その滑稽な姿に、スタジアムは一瞬の沈黙の後、爆発した。
最初は失笑だったものが、やがて怒号に変わっていく。
「ふざけるなー!」
「ジジイ!引っ込め!」
「試合を壊す気か!」
そして、ついに地鳴りのような**「帰れ!帰れ!」**の大合唱が始まった。
日本代表の歴史的勝利の瞬間が、前代未聞のブーイングと帰れコールに包まれる。
呆然と立ち尽くす翼の横を、スキップしてきたてつが通り過ぎる。
ポン、と翼の肩を叩き、悪戯っぽくウィンクした。
「貴公子、最高の舞台を用意してくれたな。仕上げは、このKINGてつ様に任せろ」
スクラムが組まれ、ボールが投入される。
セオリー通りなら、スクラムハーフがボールを受け取り、タッチラインの外へ蹴り出すだけ。1秒で終わるプレーだ。
しかし、グラウンドに降臨した皇帝は、常識の通用する男ではなかった。
スクラムハーフからボールをひったくると、タッチキックの素振りも見せず、仏頂面で敵陣を睨みつけた。

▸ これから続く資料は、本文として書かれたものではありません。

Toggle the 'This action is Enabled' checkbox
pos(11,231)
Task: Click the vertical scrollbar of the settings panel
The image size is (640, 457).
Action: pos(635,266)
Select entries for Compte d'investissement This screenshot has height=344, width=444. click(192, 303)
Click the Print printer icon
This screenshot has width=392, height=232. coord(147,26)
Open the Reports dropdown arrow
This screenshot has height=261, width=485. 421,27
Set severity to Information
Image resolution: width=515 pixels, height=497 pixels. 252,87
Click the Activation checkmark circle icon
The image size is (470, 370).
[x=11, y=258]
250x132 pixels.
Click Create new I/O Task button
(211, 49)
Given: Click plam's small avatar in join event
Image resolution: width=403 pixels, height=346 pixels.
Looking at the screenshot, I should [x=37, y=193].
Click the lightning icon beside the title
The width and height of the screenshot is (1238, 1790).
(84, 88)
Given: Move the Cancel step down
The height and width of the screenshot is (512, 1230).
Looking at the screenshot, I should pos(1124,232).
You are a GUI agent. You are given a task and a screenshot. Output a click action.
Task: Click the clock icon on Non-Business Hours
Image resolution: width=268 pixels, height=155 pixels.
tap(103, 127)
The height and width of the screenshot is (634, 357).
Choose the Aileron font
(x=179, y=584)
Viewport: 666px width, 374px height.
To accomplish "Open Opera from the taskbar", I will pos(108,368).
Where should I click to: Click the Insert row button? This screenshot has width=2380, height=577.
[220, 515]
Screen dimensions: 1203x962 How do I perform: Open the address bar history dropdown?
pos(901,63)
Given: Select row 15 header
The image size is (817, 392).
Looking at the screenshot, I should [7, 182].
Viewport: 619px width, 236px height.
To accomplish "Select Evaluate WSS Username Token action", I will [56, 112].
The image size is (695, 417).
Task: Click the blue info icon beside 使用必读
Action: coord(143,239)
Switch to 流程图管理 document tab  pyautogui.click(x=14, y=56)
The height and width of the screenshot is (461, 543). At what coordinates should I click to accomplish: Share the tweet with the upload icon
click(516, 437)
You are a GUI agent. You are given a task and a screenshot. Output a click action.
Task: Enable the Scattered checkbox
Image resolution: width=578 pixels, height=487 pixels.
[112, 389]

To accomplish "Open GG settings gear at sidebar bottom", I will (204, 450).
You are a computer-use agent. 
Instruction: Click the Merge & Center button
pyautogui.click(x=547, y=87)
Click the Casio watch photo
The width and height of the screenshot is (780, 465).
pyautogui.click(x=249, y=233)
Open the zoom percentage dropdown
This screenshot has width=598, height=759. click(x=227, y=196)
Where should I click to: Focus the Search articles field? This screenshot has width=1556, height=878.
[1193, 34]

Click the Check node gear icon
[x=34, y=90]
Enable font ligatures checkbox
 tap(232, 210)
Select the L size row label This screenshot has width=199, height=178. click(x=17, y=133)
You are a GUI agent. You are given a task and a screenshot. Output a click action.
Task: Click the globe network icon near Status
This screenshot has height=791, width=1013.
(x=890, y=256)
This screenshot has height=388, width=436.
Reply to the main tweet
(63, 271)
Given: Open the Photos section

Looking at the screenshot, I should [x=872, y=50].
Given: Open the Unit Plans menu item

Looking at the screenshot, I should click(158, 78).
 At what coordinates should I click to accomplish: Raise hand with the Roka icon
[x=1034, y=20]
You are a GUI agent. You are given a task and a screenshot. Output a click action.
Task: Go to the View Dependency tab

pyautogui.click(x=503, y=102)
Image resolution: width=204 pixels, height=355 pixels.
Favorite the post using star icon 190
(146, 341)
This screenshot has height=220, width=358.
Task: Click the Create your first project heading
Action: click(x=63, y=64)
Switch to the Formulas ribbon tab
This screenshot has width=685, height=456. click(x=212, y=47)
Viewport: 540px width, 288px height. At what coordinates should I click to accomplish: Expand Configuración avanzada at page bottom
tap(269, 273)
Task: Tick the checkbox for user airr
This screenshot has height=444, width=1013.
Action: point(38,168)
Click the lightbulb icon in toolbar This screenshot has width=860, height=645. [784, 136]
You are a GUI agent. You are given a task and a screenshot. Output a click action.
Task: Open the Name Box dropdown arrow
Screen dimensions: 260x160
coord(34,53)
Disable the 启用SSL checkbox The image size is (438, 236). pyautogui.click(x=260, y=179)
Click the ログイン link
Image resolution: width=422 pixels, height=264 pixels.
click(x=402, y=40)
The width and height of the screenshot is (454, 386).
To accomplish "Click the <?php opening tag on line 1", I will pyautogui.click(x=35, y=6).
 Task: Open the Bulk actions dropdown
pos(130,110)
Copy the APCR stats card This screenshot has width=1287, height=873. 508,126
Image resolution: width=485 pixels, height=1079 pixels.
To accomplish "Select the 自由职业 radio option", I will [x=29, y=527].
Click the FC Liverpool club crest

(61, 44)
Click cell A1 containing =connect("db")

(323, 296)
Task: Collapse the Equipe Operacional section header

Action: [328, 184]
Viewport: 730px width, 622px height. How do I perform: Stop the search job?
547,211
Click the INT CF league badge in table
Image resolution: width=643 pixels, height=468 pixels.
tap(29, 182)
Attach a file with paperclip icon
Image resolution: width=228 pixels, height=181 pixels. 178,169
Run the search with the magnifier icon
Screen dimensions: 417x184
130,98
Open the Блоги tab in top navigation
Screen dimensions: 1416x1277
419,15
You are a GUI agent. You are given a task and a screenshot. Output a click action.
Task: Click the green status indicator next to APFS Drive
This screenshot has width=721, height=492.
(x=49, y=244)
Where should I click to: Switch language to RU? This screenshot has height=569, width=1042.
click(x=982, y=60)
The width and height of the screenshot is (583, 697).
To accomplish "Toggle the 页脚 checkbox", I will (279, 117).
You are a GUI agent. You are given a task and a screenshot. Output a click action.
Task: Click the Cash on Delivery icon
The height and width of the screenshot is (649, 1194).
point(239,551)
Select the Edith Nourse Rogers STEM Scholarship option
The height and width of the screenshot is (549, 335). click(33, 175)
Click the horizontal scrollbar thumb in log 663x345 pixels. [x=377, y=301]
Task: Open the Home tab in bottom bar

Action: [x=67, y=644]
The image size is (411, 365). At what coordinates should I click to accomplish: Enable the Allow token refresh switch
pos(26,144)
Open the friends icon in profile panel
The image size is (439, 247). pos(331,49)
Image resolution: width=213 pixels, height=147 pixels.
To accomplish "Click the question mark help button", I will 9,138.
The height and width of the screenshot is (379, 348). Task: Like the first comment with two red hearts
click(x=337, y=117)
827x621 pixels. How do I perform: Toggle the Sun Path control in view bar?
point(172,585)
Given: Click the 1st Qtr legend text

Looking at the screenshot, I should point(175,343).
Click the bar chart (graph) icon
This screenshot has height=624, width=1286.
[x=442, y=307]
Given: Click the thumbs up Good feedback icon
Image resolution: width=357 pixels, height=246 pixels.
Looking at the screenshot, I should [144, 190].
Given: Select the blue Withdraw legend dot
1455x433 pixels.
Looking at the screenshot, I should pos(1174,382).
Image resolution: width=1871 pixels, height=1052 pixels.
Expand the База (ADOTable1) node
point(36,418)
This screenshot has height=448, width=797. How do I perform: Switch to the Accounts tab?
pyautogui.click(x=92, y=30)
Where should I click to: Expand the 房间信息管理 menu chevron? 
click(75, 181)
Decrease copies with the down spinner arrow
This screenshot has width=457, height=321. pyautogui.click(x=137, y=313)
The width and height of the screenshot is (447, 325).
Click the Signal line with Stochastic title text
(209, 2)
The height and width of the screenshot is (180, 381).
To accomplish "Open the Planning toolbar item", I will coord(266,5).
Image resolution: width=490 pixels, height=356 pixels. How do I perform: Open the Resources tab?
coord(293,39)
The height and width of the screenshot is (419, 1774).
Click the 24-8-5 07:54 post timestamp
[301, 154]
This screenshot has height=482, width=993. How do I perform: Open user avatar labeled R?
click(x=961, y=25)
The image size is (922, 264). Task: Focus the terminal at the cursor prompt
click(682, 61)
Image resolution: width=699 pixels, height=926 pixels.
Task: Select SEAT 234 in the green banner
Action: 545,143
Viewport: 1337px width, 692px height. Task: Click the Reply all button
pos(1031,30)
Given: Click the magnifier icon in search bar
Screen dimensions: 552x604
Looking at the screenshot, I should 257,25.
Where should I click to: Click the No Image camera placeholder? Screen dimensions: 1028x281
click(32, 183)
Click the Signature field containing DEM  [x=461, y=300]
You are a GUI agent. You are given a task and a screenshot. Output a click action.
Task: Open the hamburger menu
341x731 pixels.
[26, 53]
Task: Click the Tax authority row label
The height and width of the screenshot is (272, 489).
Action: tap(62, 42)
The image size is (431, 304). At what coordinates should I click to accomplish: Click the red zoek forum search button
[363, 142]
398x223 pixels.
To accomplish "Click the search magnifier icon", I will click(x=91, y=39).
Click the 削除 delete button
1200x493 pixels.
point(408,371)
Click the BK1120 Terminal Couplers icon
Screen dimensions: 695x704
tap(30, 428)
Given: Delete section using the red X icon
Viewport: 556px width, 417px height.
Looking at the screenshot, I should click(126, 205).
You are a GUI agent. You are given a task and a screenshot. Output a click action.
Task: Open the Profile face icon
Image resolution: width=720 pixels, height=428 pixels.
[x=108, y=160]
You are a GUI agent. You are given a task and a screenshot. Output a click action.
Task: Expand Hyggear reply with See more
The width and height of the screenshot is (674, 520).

(ラスト10秒…この俺様が、逆転の逆転サヨナラトライを決める!)
※すでに日本は勝っている。
「おおおおぉぉぉっ!!」
雄叫びを上げ、てつは敵のゴールラインに向かって走り出した。
味方選手が「そっちじゃない!」「蹴ってー!」と叫ぶが、彼の耳には届かない。
だが、英雄譚はそこまでだった。
走り出した瞬間、65年の年輪が刻まれた膝が「カクン」と鳴った。
暴走機関車は、走り出してわずか2歩でバランスを崩し、盛大に顔から芝生にダイブした。
ボールは無情にも前方にこぼれ落ち…ノックオン。
**「ピーーーーーッ!」**
その瞬間、ノーサイドのホイッスルが鳴り響いた。
勝った。日本は勝ったのだ。
しかし、歓喜の輪はどこにもなかった。
選手たちは頭を抱え、翼は天を仰ぎ、監督はベンチで崩れ落ちた。
グラウンドには、大の字で倒れたまま「まだまだ…やれる…」と呟く老人の姿と、鳴り止まない「帰れコール」だけが、虚しく響き渡っていた。
後日、このプレーは「ラスト10秒の悲喜劇」として、ラグビー史に永遠に刻まれることになる。
おっさんラガーマンの爆誕は、誰の記憶にも残らない「勝利」ではなく、誰もが忘れられない「伝説の珍プレー」によって、ここに完結したのだった。